TASK PROMPT:
Collect every line of the material below that contains the string "document", treating uppercase and lowercase as different.

Rows from a screen grounding dataset:
⁂

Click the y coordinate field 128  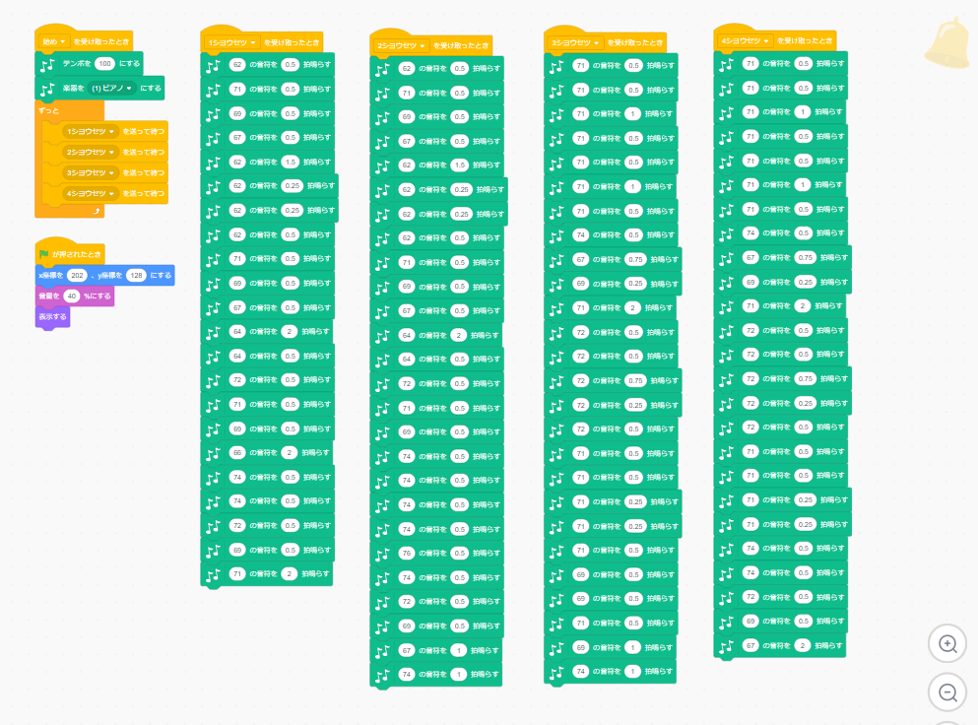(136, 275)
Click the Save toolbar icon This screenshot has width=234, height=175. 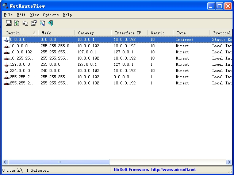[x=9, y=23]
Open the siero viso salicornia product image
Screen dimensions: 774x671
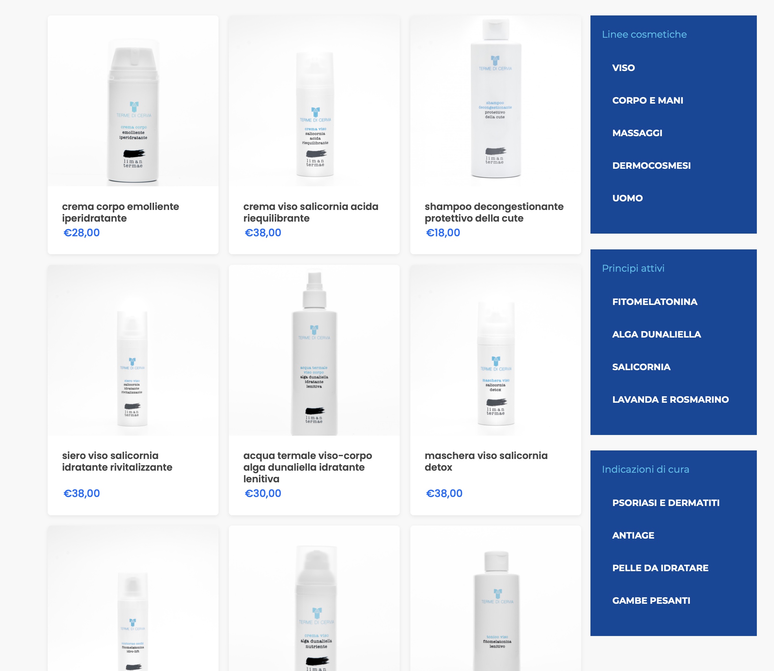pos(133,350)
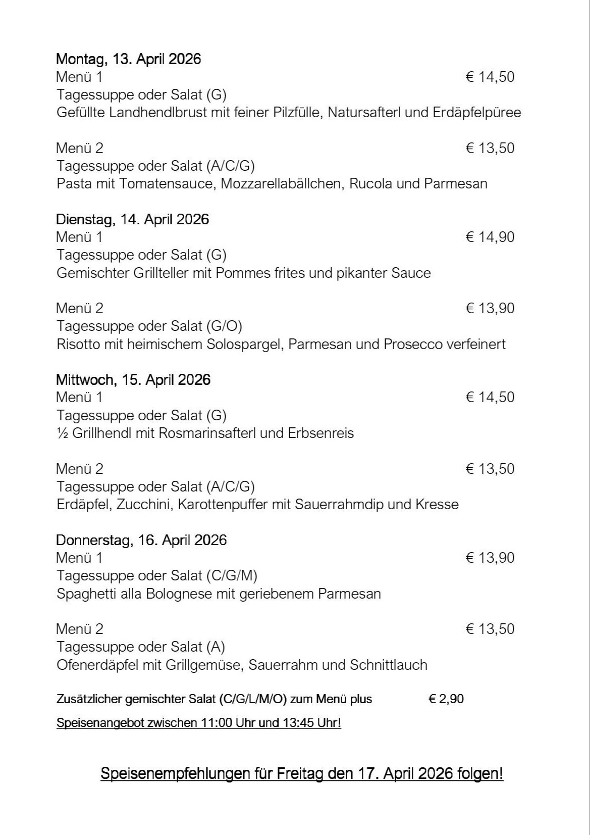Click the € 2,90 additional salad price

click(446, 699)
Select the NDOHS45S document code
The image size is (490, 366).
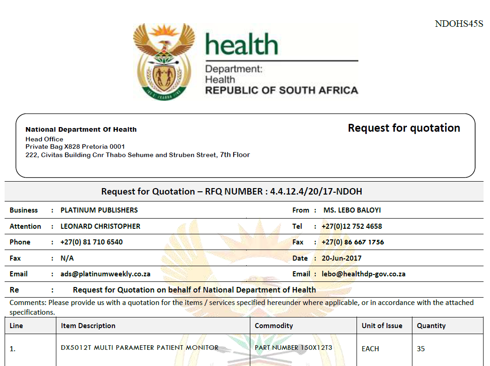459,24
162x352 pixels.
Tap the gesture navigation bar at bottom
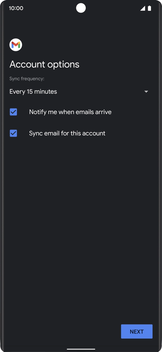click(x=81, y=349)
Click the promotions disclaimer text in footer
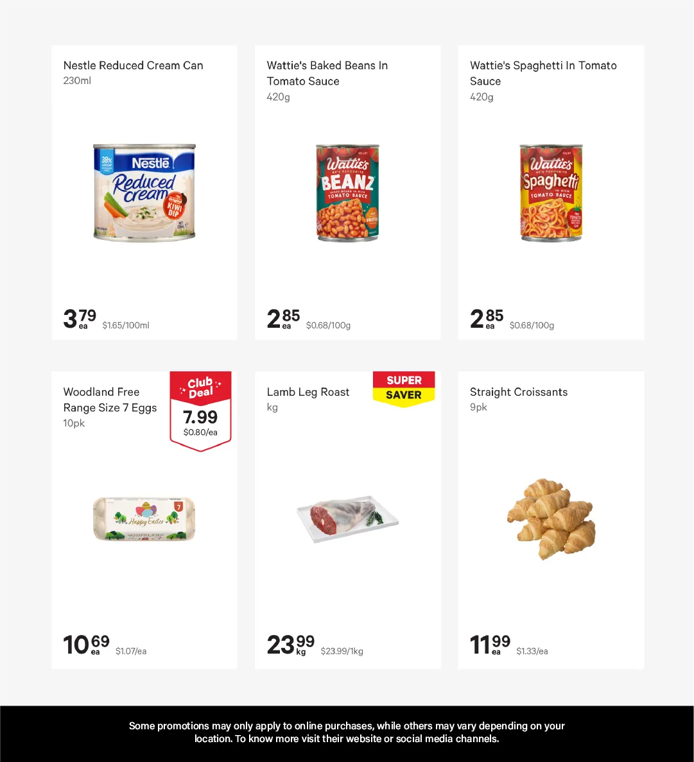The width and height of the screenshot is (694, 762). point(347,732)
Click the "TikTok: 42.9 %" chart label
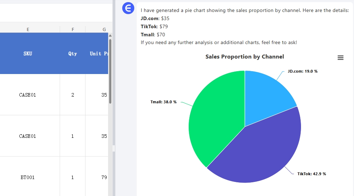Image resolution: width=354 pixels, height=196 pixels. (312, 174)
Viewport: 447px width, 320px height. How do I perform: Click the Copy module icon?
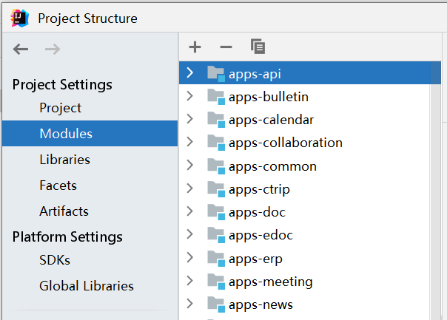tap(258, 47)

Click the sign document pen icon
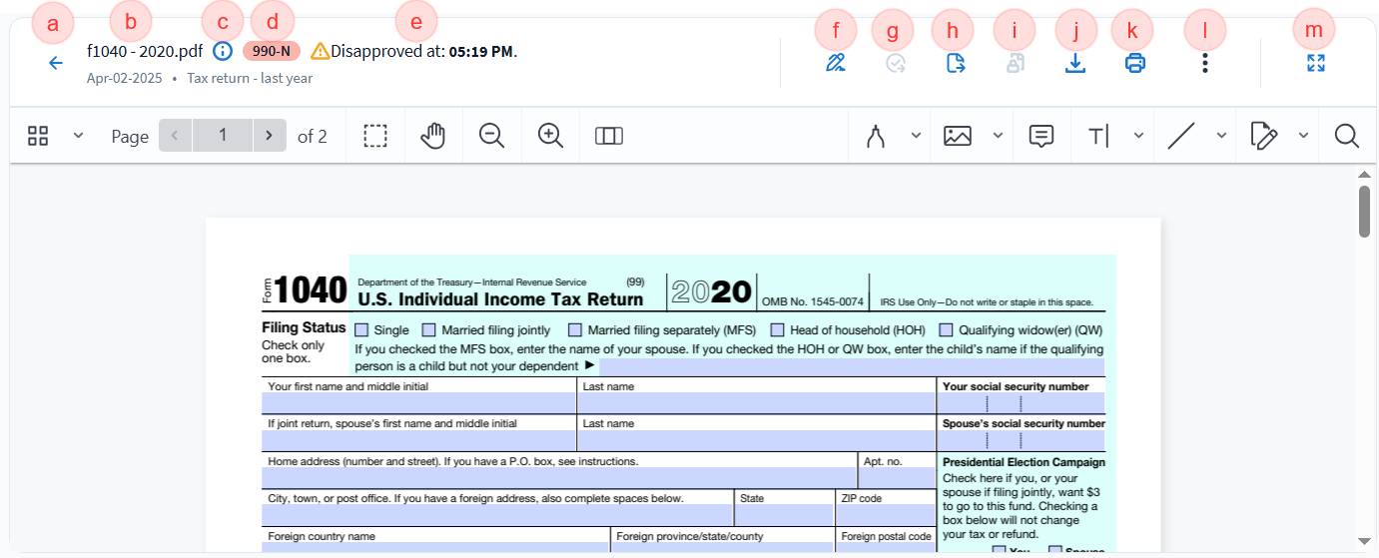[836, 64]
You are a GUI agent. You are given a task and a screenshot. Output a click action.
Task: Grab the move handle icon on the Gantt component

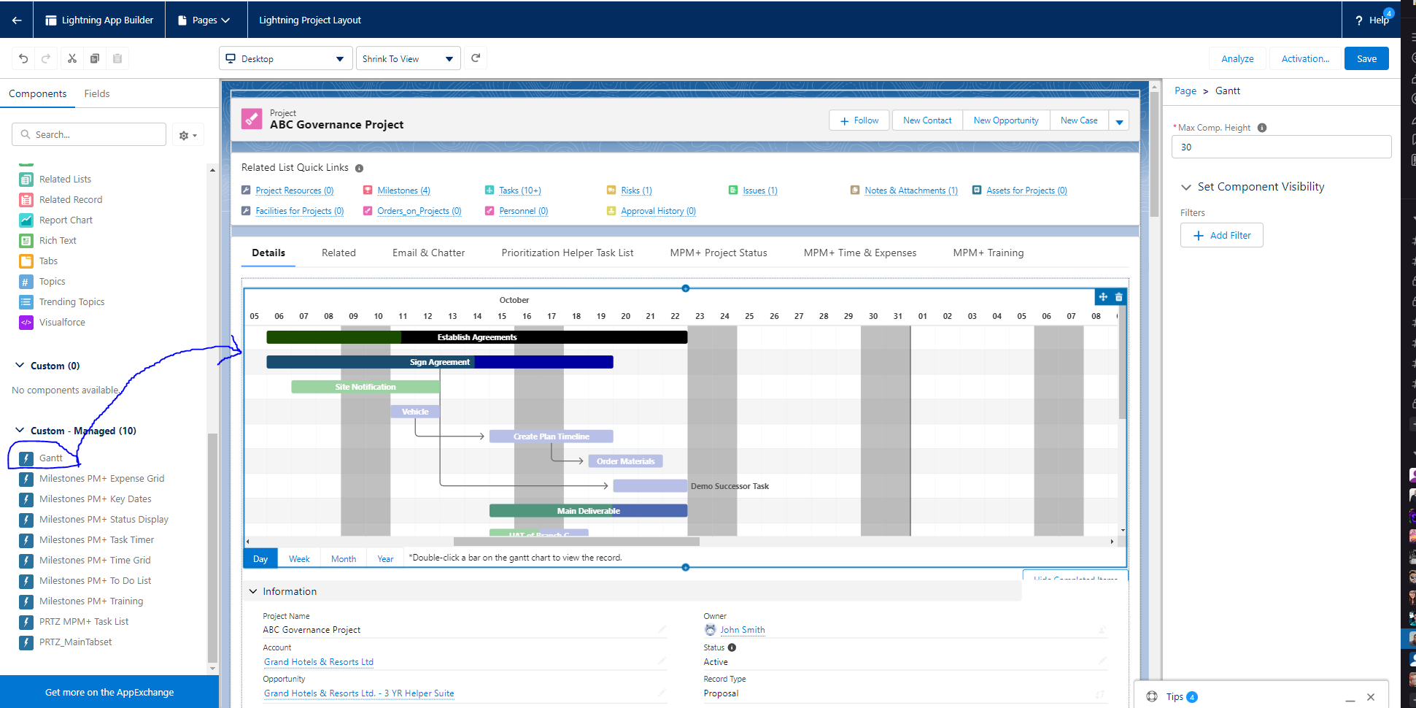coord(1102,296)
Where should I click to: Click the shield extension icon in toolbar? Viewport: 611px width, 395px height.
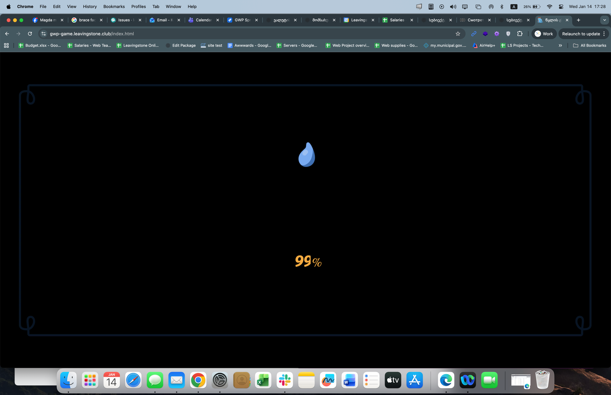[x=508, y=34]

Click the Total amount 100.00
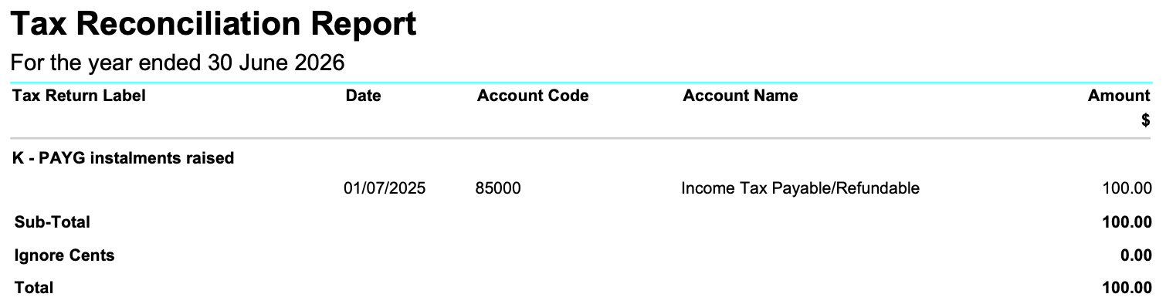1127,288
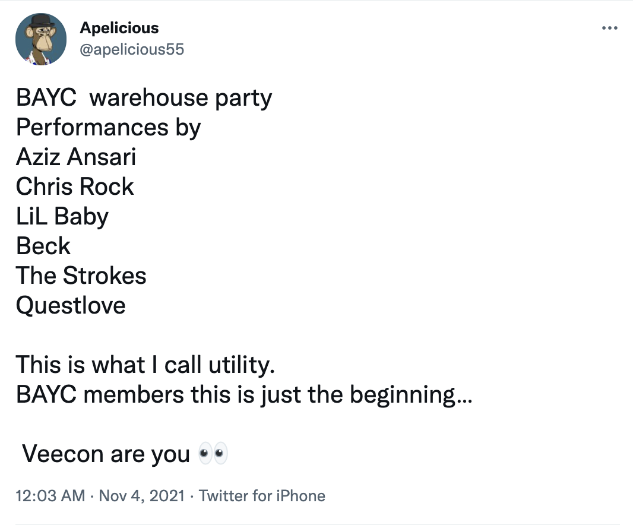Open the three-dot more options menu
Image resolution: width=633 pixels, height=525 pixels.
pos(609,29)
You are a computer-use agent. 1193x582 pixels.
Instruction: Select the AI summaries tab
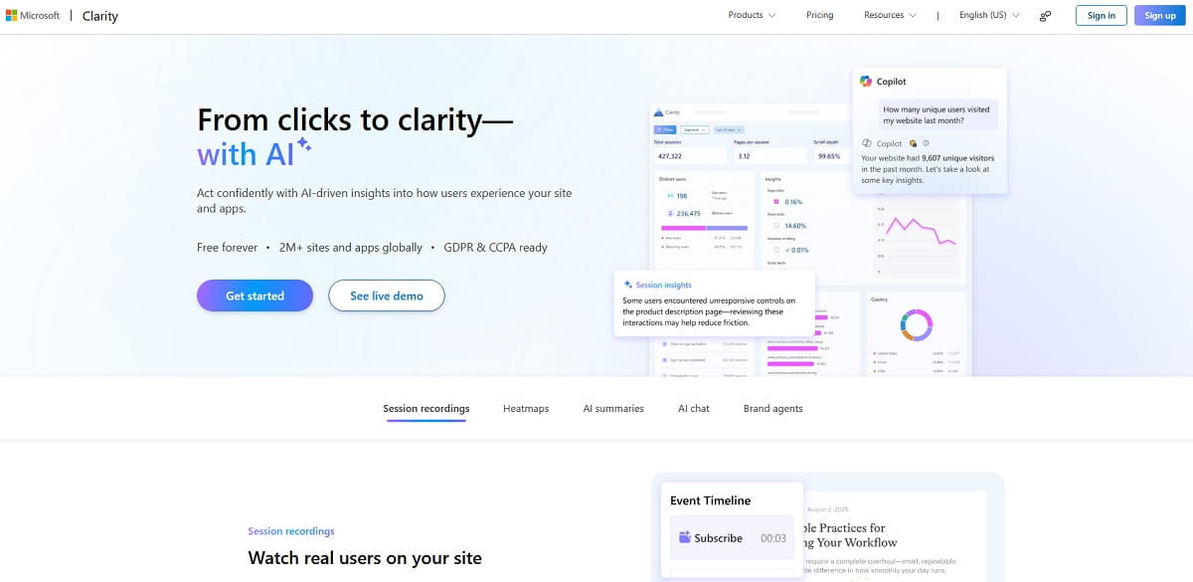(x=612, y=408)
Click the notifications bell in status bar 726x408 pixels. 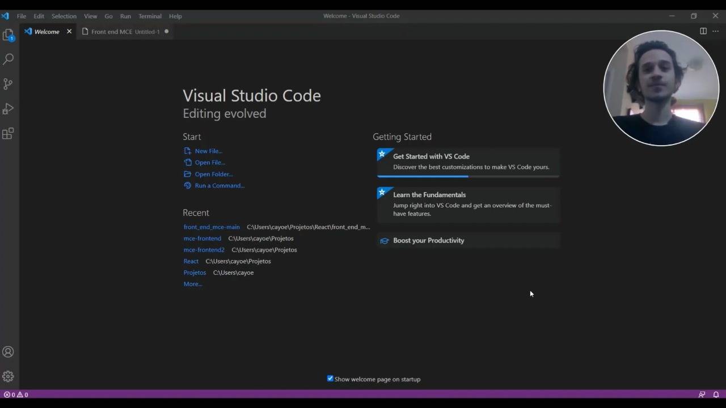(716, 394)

⁂

RESPONSE TO THIS EXERCISE:
Select the NDOHS45S document code
Click the sign document pen icon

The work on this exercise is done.